■ TEXT SHOWN:

'''

Live 12 years longer with this hat trick
It's like getting a postcard... from the Land of the Obvious!
This one arrived signed, sealed, and delivered from the journal Health Affairs, and it's a study that finds -- I'm not kidding -- that healthy habits will help you live longer.
What can I say? This is what passes for "cutting-edge" research these days!
I imagine future "studies" will examine the wetness of water and the blueness of the sky!
But while the results are obvious, there IS one detail in this study that I do want to share -- and that's how it finds you'll not only live longer (and better), but also puts some numbers on it.
It shows the toll... in actual years... of unhealthy living.
And it reveals how much longer you can expect to live if you ditch those bad habits and start traveling on the straight-and-narrow.
So, while the study IS obvious, seeing that number in black and white just might help give you the motivation you need -- because this one finds that good habits won't just add days, weeks, or months to your life.
They will add YEARS... and lots of them.
Overall, healthy habits could add between four and seven years to your life.
But those who stick closest to these healthiest habits get an even bigger benefit: Men can live up to 11 years longer, while women could get a full 12 extra years.
These weren't years spent in and out of hospitals, either. These were "bonus" years spent in GOOD health and FREE of disability!
Think about all you could do with that extra time. See the world... learn a new skill... and enjoy not only your grandkids, but your great-grandkids, too.

'''

■ DATASET EXTRACT:
'''

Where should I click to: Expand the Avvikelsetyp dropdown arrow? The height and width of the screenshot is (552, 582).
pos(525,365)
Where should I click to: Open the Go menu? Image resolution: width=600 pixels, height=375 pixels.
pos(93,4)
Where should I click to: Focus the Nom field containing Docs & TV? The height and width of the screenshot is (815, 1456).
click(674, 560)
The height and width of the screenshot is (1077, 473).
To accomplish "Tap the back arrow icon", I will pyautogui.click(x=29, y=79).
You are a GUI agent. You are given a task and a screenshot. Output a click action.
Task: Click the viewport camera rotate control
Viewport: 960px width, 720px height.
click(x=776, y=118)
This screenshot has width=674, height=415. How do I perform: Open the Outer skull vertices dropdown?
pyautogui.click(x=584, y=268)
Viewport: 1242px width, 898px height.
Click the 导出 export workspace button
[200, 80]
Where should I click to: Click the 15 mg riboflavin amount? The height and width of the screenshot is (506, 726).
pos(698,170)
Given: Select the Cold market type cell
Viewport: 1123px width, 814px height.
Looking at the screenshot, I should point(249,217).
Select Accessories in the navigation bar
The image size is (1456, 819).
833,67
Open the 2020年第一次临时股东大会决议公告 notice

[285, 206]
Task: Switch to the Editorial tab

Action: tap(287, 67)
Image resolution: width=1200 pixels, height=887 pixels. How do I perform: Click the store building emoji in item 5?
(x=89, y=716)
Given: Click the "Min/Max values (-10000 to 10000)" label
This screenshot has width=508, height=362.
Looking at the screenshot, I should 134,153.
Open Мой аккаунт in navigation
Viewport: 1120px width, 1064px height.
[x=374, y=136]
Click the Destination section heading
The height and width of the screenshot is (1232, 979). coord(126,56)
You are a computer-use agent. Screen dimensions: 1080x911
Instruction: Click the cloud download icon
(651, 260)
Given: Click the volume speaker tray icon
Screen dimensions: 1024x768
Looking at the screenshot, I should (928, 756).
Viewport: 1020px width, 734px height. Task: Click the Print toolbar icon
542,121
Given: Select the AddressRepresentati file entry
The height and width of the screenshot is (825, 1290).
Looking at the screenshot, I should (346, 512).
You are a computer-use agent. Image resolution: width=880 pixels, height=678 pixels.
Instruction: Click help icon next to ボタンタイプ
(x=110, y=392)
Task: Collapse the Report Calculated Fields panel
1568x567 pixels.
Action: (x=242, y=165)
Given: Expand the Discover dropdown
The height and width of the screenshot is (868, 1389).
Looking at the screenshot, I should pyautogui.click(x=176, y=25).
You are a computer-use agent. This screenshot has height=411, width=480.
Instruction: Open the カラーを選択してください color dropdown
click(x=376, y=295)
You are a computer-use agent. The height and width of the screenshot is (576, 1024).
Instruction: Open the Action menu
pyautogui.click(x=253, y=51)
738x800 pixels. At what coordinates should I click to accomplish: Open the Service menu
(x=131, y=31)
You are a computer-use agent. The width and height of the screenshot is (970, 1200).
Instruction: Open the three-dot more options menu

'''

■ ACTIVITIES:
1. From the article on healthy habits and longevity, list every figure it gives for extra years of life, and say whom each figure applies to.
2. Continue the article on healthy habits and added years of life, starting after its final sentence.

■ ANSWERS FOR THE EXERCISE:
1.
- Between four and seven years: people overall who keep healthy habits
- Up to 11 years: men who stick closest to the healthiest habits
- A full 12 years: women who stick closest to the healthiest habits

2.
What makes this so encouraging is that this study didn't look at fitness nuts, extreme diets, medications, vitamins, surgeries, or anything else like that.
It looked at stuff anyone can do. And it all boils down to three simple steps you can take right now:
- If you smoke, quit.
- If you're overweight or obese, lose the extra pounds.
- If you drink, do so only in moderation.
That's it. Really.
Each one hits your longevity in different ways. For example, the study finds smoking won't really increase your risk of disability, but it will shorten your lifespan. Obesity, on the other hand, will increase your risk of serious long-term disability and put you in and out of hospitals -- even if it doesn't shorten your life as much.
And heavy drinking can lead to both disability and a shorter life.
Don't be happy with one healthy habit. If you want real results... if you want up to 12 "bonus" years of disability-free living... go for the hat trick and get all three.